PROBLEM REQUIREMENTS »
Quote the listing below character for character, from the line that contains "Where should I click to: Tap" through the line that contains "Action: point(134,72)", including both of those lines.

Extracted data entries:
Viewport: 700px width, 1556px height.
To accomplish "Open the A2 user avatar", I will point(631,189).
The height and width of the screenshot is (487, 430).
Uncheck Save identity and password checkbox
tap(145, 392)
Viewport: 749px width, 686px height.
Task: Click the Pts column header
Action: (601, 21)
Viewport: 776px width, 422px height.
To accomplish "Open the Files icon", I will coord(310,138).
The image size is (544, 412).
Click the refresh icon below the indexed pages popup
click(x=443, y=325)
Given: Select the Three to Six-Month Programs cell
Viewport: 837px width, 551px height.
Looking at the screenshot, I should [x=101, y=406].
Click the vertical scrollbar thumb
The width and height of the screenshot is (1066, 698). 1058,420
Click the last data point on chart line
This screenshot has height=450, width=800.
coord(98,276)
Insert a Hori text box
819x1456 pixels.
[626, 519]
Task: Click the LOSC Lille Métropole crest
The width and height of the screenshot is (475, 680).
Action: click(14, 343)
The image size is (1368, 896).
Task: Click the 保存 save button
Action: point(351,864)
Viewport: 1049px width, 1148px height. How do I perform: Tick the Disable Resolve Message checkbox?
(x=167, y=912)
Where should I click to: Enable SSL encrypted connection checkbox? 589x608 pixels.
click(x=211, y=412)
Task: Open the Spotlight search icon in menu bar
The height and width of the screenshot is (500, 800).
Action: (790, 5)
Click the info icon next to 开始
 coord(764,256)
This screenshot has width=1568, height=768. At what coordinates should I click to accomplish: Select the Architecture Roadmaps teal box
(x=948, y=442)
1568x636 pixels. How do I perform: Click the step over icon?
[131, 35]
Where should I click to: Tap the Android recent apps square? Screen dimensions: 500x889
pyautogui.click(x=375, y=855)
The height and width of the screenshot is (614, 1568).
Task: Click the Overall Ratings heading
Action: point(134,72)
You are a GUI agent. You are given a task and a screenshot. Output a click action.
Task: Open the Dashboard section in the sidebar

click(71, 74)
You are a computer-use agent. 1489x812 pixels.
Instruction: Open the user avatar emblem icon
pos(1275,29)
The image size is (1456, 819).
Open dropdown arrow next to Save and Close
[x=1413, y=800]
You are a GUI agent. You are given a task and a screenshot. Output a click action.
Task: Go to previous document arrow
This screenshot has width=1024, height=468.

SOLVED PROBLEM »
Where should I click to: Tap the Android recent apps square? Screen dimensions: 500x889
pyautogui.click(x=375, y=855)
The height and width of the screenshot is (614, 1568).
Task: Click the Overall Ratings heading
Action: point(134,72)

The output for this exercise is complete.